Regrades: You are allowed at most two weeks after homeworks/exams are handed back to request a regrade. Requests should be submitted in writing to one of the TAs, and you must wait at least 1 day after receiving your graded homework before submitting one (to avoid hasty knee-jerk requests).
Late Homework Policy: You will be allowed 4 late days for homework, to be used in integer amounts and distributed as you see fit. No additional late days are allowed. To submit a late homework, please leave it in the dedicated dropbox in TBD, and immediately send email to a TA informing them of the time of submission.
Collaboration and Academic Integrity
I will expect the utmost in academic integrity from each of you, and I will trust you to abide by the commensense norms of academic integrity (see the statement on academic integrity near the bottom of the website), in addition to the expectations I lay out below. If you have any doubts as to whether a certain practice is considered a violation of academic integrity, it is your responsibility to preemptively ask me or the course staff before engaging in the practice. While we will not go out of our way to identify violations of academic integrity, those who are found to be in violation will be referred to the office of judicial affairs without exception.
Collaboration: Naturally, the midterm and final will be individual work. However, consistent with the tradition in theoretical CS (and other mathematical disciplines), I will allow collaboration and discussion among students for the homework, with a couple of caveats. First, if you meet in a group to work on the homework, your group must include no more than 5 individuals, and you must acknowledge everyone in your group on your submitted homework. Second, you are not allowed to take any written material with you out of the meeting. Third, you must wait at least 30 minutes after any discussion with fellow students, and then write up your solutions independently.
Consulting outside sources: I expect that you will not seek out outside sources pertaining to particular homework problems. In other words, consulting solution manuals, or googling for solutions to similar problems, are both absolutely considered cheating. That being said, you are allowed (and encouraged) to consult general sources (e.g. wikipedia, books, or course notes) pertaining to course content in order to broaden your perspective, so long as you do not specifically seek out material related to a particular homework problem.
Statement for Students with Disabilities
Any student requesting academic accommodations based on a disability is required to register with Disability
Services and Programs (DSP) each semester. A letter of verification for approved accommodations can be
obtained from DSP. Please be sure the letter is delivered to the instructor as early in the semester as possible.

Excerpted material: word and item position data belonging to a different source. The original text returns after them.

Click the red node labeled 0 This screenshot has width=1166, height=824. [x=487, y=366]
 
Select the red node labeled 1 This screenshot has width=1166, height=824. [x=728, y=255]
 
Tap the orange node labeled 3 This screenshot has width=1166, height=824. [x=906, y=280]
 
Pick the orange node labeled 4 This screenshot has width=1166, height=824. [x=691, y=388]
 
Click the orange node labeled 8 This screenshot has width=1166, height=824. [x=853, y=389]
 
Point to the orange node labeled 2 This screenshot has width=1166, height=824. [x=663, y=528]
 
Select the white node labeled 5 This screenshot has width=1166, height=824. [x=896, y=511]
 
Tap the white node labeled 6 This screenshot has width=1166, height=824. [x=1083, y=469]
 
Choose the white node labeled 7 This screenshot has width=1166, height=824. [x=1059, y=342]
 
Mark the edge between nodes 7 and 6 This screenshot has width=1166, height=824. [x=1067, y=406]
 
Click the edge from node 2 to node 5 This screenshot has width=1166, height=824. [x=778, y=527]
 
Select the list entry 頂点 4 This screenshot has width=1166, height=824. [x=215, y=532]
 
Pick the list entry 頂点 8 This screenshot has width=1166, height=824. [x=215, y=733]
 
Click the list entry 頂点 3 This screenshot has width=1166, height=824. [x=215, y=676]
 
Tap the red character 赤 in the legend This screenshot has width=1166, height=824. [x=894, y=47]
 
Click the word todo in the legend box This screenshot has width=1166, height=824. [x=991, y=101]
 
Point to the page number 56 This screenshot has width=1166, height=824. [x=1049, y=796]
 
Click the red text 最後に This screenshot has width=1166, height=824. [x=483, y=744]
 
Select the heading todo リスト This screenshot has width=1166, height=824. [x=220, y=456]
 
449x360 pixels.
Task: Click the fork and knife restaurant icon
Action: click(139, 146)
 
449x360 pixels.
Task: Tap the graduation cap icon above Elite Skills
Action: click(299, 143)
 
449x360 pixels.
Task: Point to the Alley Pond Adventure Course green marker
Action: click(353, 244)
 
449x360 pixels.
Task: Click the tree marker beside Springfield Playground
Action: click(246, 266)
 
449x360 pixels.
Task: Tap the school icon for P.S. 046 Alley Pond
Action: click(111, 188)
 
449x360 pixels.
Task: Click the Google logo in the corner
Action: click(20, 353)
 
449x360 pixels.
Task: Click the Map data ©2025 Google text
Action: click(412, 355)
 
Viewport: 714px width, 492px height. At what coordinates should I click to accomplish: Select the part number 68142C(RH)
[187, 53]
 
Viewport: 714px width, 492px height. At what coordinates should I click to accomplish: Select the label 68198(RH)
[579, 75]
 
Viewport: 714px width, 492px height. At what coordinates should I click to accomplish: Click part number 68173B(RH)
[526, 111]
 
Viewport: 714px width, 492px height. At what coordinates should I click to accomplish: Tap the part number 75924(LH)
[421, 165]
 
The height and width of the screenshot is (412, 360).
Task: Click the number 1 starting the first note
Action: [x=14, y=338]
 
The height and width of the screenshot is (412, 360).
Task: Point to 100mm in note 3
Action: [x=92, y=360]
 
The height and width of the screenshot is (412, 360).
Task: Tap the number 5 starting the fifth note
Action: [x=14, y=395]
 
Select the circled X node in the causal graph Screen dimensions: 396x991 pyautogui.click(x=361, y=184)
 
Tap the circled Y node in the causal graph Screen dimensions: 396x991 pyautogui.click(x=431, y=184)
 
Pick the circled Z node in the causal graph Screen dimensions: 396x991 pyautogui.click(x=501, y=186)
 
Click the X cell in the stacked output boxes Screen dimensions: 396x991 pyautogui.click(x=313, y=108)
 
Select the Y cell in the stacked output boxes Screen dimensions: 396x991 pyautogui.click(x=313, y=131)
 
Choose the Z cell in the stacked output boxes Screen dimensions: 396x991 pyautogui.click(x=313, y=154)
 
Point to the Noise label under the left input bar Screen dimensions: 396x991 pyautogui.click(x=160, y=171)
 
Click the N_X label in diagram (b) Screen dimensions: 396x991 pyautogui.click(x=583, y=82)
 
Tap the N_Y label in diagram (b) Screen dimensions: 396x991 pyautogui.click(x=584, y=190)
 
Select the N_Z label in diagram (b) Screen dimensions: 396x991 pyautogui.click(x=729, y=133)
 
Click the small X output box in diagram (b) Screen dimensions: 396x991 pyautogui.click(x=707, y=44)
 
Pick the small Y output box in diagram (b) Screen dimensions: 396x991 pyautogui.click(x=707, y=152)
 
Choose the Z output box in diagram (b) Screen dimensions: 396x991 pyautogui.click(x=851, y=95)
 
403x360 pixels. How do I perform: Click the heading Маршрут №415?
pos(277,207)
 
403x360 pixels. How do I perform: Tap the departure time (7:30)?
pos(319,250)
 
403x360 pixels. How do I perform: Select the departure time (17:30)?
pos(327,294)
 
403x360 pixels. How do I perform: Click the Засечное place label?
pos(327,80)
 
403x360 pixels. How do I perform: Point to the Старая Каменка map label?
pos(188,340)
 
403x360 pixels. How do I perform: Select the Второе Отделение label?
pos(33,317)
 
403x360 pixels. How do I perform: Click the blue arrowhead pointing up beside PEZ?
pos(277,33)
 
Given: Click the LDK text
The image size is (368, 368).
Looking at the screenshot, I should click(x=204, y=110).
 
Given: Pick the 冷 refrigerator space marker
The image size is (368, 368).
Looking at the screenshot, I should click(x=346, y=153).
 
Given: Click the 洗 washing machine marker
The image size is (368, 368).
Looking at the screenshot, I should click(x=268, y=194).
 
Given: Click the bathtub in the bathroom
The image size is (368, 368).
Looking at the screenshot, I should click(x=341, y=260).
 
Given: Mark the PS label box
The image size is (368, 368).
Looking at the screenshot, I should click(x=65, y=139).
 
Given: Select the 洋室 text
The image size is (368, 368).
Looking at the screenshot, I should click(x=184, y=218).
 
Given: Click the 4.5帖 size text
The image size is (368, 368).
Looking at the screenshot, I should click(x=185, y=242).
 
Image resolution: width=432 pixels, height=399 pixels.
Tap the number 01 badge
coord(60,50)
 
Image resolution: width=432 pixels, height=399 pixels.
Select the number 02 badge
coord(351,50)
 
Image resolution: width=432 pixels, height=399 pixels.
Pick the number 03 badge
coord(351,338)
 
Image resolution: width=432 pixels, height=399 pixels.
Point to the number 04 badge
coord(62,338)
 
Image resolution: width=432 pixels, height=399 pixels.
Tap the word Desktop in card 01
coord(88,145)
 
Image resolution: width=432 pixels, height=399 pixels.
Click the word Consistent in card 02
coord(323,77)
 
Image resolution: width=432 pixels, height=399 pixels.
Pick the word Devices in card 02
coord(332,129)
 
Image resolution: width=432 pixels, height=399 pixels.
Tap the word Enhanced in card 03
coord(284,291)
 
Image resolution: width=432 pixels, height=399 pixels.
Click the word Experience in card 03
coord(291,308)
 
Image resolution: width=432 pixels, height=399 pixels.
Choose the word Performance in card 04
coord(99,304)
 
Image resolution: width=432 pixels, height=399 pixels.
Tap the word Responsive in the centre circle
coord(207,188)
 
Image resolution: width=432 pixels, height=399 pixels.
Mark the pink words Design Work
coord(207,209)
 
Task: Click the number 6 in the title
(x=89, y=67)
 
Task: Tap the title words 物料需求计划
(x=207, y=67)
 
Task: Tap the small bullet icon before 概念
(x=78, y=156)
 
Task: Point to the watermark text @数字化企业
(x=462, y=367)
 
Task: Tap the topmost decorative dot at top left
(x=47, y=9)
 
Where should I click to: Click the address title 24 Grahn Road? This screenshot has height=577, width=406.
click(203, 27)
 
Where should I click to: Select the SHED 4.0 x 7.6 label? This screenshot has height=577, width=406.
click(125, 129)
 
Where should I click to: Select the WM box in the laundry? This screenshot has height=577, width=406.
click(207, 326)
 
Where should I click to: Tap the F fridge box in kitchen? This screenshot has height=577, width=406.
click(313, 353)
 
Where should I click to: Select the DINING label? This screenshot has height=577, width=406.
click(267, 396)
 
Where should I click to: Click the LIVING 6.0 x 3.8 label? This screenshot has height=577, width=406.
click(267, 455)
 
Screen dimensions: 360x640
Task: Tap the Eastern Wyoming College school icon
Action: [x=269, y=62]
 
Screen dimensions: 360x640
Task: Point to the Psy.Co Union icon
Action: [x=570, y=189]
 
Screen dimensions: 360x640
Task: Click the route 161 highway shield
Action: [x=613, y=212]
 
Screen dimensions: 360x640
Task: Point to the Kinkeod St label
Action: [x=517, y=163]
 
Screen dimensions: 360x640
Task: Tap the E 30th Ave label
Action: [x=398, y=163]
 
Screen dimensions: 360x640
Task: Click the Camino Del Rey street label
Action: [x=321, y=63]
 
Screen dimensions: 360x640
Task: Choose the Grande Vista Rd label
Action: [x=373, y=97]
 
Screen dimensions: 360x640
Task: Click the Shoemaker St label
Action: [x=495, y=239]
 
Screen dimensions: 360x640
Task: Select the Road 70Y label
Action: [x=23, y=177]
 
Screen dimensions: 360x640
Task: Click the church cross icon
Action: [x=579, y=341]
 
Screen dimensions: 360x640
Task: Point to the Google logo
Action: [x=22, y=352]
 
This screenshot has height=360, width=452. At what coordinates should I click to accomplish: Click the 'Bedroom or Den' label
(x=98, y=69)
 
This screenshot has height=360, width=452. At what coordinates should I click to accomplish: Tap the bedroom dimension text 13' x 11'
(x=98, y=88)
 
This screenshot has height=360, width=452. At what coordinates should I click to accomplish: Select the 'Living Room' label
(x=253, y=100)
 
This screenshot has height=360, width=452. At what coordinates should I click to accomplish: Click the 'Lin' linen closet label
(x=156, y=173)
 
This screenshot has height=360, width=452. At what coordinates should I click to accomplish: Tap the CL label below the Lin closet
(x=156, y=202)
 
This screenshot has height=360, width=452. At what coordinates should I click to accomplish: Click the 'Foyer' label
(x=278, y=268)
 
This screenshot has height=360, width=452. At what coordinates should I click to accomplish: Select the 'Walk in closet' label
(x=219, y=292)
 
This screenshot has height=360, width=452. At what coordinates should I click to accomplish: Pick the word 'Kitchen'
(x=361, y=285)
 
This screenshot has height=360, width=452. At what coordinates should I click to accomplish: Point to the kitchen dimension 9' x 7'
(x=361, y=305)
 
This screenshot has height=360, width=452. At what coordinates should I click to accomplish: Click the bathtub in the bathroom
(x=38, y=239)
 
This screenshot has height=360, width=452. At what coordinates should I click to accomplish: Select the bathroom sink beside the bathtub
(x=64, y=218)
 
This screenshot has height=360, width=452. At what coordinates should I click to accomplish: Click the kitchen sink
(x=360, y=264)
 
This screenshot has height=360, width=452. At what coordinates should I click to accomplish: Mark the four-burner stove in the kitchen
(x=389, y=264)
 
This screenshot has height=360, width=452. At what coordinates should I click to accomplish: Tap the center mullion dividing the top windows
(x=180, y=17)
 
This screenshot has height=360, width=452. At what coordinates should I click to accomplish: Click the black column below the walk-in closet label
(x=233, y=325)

DSP is located in STU 301 and is open 8:30 a.m. to 5:00 p.m., Monday through Friday. The phone number
for DSP is (213) 740-0776.
Statement on Academic Integrity
USC seeks to maintain an optimal learning environment. General principles of academic honesty include
the concept of respect for the intellectual property of others, the expectation that individual work will be
submitted unless otherwise allowed by an instructor, and the obligations both to protect one's own academic
work from misuse by others as well as to avoid using another's work as one's own.
All students are expected to understand and abide by these principles. Scampus, the Student Guidebook,
contains the Student Conduct Code in Section 11.00, while the recommended sanctions are located in Appendix A: http://www.usc.edu/dept/publications/SCAMPUS/gov/. Students will be referred to the Office
of Student Judicial Affairs and Community Standards for further review, should there be any suspicion of aca-
demic dishonesty. The Review process can be found at: http://www.usc.edu/student-affairs/SJACS/.
Emergency Preparedness / Course Continuity in a Crisis
In case of a declared emergency if travel to campus is not feasible, USC executive leadership will announce
an electronic way for instructors to teach students in their residence halls or homes using a combination of
Blackboard, teleconferencing, and other technologies.